您可以設定 NAT 規則,以在組織虛擬資料中心內部建立私人 IP 位址空間。此組態提供將私人 IP 位址空間從一個組織虛擬資料中心移植到另一個組織虛擬資料中心的功能。透過設定 NAT 規則,可讓您為某個組織虛擬資料中心內的虛擬機器使用曾在另一個組織虛擬資料中心使用的相同私人 IP 位址。

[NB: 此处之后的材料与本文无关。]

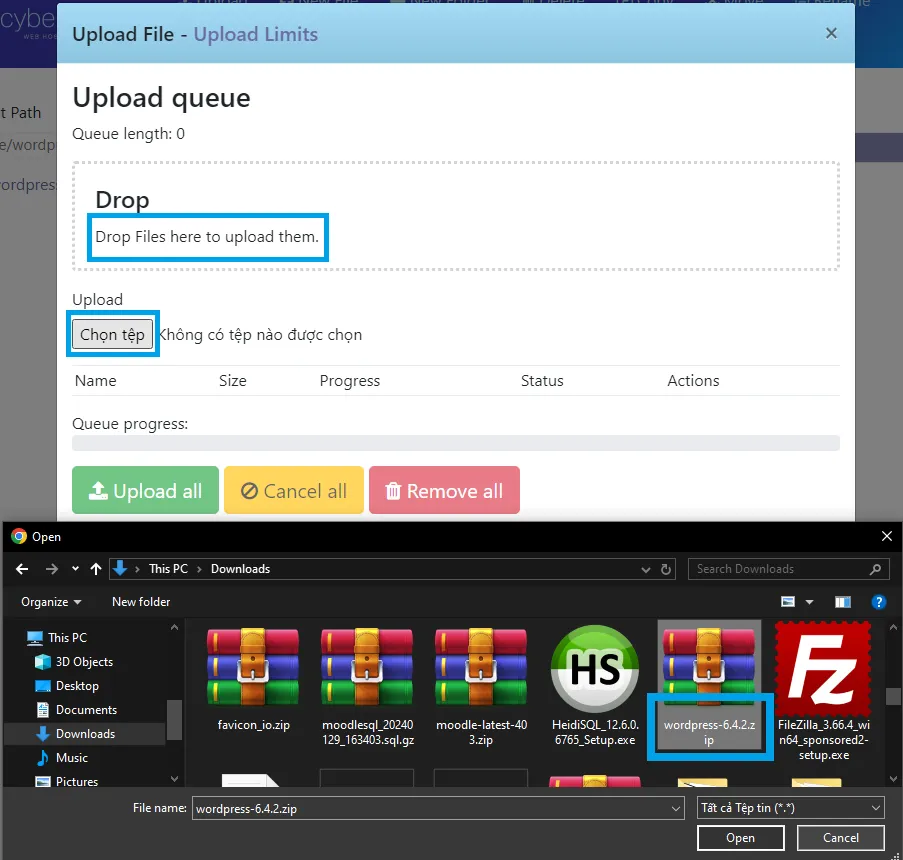
Task: Select the FileZilla setup exe file
Action: (824, 690)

VMware Cloud Director 環境中的 NAT 規則功能支援:
- 在私人 IP 位址空間內建立子網路
- 為 Edge 閘道建立多個私人 IP 位址空間
- 在多個 Edge 閘道介面上設定多個 NAT 規則
重要: 您必須在 Edge 閘道上設定防火牆和 NAT 規則,才能使 Edge 閘道網路上的虛擬機器可供存取。依預設,Edge 閘道已部署防火牆規則,這些規則設定為拒絕 Edge 閘道網路上虛擬機器的所有傳入和傳出網路流量。此外,NAT 在 Edge 閘道上預設為停用,以便 Edge 閘道無法轉譯傳入和傳出流量的 IP 位址,除非您在 Edge 閘道上設定 NAT。在設定 NAT 規則後嘗試對網路上的虛擬機器執行 Ping 動作會失敗,除非您新增防火牆規則以允許對應流量。